Inforgraphic via World Atlas

Infographic via World Atlas

Yet, both Spanish and French are Romance languages. If they’re supposed to have a connection, how is it that one could be significantly easier than the other? Is it spelling, exposure, or pronunciation? In trying to dispel this linguistic dilemma, the ThoughtCo team found there to be some truth to pronunciation as a factor. “Spanish is a phonetic language, meaning that the rules of orthography are very close to the rules of pronunciation.”

What kind of learner are you? Kinesthetic, aural, or perhaps visual?

What kind of learner are you? Kinesthetic, aural, or perhaps visual?

Depending on what kind of learner you are, kinesthetic, aural, or visual, because Spanish has less aural variation than French, Spanish may be easier for you! The statistics, the learning styles, the opinions…it’s a lot to take in. But, personally absorbing it, digesting it, then allowing some pressure-free self-reflection to determine resulting feelings and theories has proven extremely rewarding. Not only have these three factors made my learning experience and language acquisition faster and less stressful, it has aided my struggles in other college courses.
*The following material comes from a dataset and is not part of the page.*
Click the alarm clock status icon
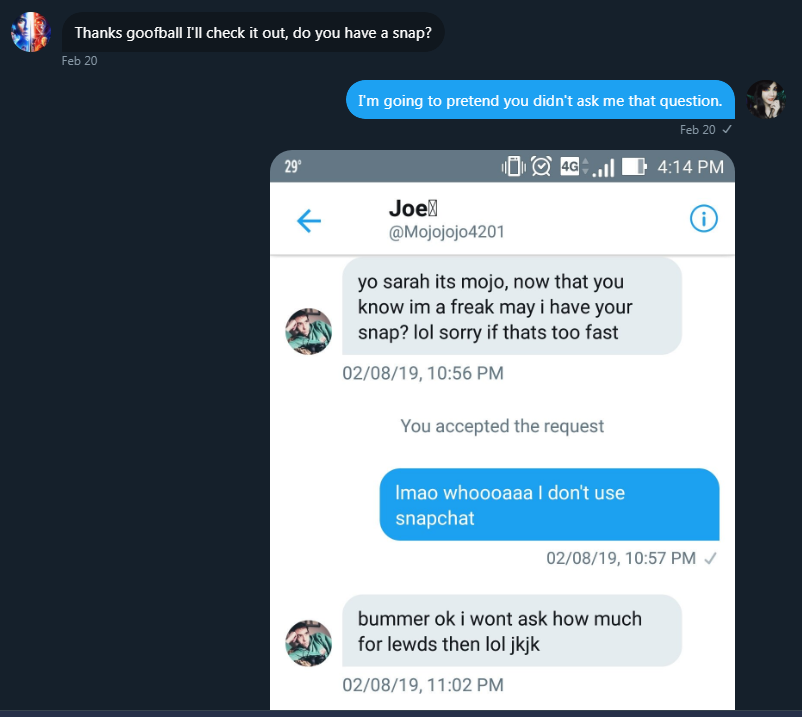click(x=541, y=166)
For example, when I took the statistics into consideration, I discovered that almost any foreign language was worth learning, and that Spanish, the second most spoken language in my home country, was definitely worth learning. As a visual and kinetic learner, seeing the language in visual form is, for me, a must. I can’t exactly pick up a language through enough exposure listening to it, I need to see it and interact with it as often as possible to get things to stick. Knowing this about myself helped me to make an extremely important and strategic decision that led me to my newest obsession, American Sign Language (ASL). ASL combines my learning styles into a single language, and because of that, I have reached a comfortable level of fluency that I have yet to reach with either Spanish or French. This is both an indication that I need to take what works for my brain into consideration when it comes to spoken languages and more broadly, learning, and validates my educational strengths and needs. Everyone’s journey is unique, especially when seeing the world through the lens of another language, another understanding, another perspective. What will yours be?

ThoughtCo presents both sides, arguing for which language is easier over the other. From the phonetics to the number of verb conjugations, “Why People Think Spanish is Easier than French” ensures both languages are thoroughly reviewed. But what about your experiences? Do you think one language is easier than the other?